Does it really?
Are you aware of the unverifiable assumptions necessary to come to the conclusion that you just stated?
assumption of the initial state of the measured sample (initial amounts of parent/daughter elements present),
assumption of constant rate of decay (shown recently to be not constant),
assumption of non-contamination and no leaching of elements from other sources.
Different elemental decay measurements on the same sample can give wildly varying "ages" - do you know how they determine which one is right? By the assumed age of the fossils "near" the sample. Circular reasoning.
Are you aware that "new" rocks from Mt St Helens dated to "millions of years" when they were only a few months old? (The "clock" is assumed to start ticking when the rock cools from molten state, on new and "old" rocks.)
Of course, even though this method doesn't work on known age rocks, we have to assume that it works on rocks of unknown age.
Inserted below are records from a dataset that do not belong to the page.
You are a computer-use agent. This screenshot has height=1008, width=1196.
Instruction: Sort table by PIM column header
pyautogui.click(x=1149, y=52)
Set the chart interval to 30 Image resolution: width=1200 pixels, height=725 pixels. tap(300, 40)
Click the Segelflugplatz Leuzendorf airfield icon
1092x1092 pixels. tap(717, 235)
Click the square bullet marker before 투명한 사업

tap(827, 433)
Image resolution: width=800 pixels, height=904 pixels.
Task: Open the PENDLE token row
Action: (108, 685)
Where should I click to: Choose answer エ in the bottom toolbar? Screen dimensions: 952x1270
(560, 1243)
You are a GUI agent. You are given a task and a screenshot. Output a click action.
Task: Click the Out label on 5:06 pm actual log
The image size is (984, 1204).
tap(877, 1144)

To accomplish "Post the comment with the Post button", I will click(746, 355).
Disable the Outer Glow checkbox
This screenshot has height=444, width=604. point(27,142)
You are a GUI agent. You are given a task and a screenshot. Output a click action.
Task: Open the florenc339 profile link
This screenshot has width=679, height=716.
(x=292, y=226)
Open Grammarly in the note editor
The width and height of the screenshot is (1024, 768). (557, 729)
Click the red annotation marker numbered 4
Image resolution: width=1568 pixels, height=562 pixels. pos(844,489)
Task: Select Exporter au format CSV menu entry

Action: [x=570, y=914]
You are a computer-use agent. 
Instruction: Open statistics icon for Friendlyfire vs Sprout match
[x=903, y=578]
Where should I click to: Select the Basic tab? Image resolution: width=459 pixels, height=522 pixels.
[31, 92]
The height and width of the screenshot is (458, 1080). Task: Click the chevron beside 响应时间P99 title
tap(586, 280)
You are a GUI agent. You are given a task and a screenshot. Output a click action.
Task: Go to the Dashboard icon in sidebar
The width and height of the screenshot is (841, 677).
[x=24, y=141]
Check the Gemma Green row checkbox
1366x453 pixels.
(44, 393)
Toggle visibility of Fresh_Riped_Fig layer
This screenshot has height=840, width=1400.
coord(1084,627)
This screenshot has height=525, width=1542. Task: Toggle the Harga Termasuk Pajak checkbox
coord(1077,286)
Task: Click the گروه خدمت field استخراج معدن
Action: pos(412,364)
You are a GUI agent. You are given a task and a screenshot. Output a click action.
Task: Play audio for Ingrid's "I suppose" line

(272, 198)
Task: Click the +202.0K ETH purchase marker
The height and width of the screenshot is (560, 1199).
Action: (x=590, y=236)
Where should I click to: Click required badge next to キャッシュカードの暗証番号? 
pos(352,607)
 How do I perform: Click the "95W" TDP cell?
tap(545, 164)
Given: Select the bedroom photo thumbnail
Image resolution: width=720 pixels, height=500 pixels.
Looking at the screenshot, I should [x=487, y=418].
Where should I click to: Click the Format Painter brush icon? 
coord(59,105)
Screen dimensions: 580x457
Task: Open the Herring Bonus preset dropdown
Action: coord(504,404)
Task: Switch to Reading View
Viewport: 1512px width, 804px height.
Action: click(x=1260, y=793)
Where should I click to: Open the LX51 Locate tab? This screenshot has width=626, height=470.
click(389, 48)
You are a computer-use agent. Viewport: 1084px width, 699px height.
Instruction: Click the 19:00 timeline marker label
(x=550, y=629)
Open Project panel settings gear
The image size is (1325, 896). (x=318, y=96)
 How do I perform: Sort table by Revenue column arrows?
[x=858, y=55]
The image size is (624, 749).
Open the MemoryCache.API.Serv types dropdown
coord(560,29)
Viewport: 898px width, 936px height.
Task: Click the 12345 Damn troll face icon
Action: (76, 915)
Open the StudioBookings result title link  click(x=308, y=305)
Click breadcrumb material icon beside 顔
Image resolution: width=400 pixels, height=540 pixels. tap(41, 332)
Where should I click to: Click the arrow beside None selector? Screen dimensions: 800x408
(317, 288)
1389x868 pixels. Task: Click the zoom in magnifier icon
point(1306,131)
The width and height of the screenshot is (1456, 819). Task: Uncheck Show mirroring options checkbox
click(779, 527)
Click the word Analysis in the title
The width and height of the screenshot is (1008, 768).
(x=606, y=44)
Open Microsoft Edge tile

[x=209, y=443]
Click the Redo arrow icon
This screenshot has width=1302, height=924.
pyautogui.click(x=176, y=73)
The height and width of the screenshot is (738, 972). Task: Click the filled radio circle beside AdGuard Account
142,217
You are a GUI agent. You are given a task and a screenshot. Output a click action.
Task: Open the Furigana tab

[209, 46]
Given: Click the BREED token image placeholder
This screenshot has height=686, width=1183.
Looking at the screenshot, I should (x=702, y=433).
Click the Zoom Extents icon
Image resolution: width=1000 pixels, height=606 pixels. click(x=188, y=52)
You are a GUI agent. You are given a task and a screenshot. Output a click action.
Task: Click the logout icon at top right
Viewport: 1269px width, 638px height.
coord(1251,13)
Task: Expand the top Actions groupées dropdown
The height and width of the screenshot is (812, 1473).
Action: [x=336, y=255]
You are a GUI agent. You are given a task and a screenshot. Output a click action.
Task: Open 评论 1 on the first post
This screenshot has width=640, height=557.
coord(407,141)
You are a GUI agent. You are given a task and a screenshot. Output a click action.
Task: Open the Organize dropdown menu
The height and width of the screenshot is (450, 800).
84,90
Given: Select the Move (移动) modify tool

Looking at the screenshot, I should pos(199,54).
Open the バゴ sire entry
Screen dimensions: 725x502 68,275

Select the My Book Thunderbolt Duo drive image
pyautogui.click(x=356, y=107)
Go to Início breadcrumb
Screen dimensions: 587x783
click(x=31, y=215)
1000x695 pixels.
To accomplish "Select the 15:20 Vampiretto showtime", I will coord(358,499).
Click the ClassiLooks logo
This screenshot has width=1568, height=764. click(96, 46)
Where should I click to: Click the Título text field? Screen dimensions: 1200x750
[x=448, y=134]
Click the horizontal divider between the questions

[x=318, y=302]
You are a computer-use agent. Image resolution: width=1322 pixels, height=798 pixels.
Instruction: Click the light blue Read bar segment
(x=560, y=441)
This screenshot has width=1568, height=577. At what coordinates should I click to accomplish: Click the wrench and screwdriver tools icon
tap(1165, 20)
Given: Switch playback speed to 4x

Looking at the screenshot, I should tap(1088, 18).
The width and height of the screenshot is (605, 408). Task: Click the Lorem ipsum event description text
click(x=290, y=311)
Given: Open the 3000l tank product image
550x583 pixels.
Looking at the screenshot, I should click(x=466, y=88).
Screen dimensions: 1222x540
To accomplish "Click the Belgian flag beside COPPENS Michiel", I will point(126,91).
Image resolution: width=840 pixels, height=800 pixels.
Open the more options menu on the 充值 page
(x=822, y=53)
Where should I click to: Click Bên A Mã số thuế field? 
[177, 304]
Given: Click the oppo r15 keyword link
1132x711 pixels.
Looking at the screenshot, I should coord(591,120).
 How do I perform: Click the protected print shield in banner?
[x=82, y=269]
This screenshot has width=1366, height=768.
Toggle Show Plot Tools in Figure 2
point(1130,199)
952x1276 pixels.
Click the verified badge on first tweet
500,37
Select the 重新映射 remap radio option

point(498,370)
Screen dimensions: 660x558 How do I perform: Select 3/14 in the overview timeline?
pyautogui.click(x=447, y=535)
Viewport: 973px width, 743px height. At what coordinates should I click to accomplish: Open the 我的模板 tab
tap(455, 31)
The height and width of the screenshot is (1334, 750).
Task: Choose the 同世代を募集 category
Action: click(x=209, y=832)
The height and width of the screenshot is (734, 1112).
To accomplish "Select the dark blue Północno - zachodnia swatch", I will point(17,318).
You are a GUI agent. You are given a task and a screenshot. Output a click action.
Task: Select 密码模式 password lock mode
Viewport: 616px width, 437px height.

They've been able to show some small variations in rate of decay, but it's many orders of magnitude less than what would be required to get 4.5 Billion years worth of apparent decay in just 6,000 years. The thermodynamics of having that much radioactive compressed to a timespan of a few thousand years would mean the Earth would still be millions of years away from having cooled down enough to even thave a crust.
Trying to explain it as "leaching" doesn't explain how samples taken from deep solid rock formations show the same ratios as samles taken near the surface of the formation.
If the Earth is only 6,000 years old, it should be relative easy to produce a sample of uranium ore consistent with only having undergone 6,000 years of decay. I haven't heard of anyone finding one. Have you?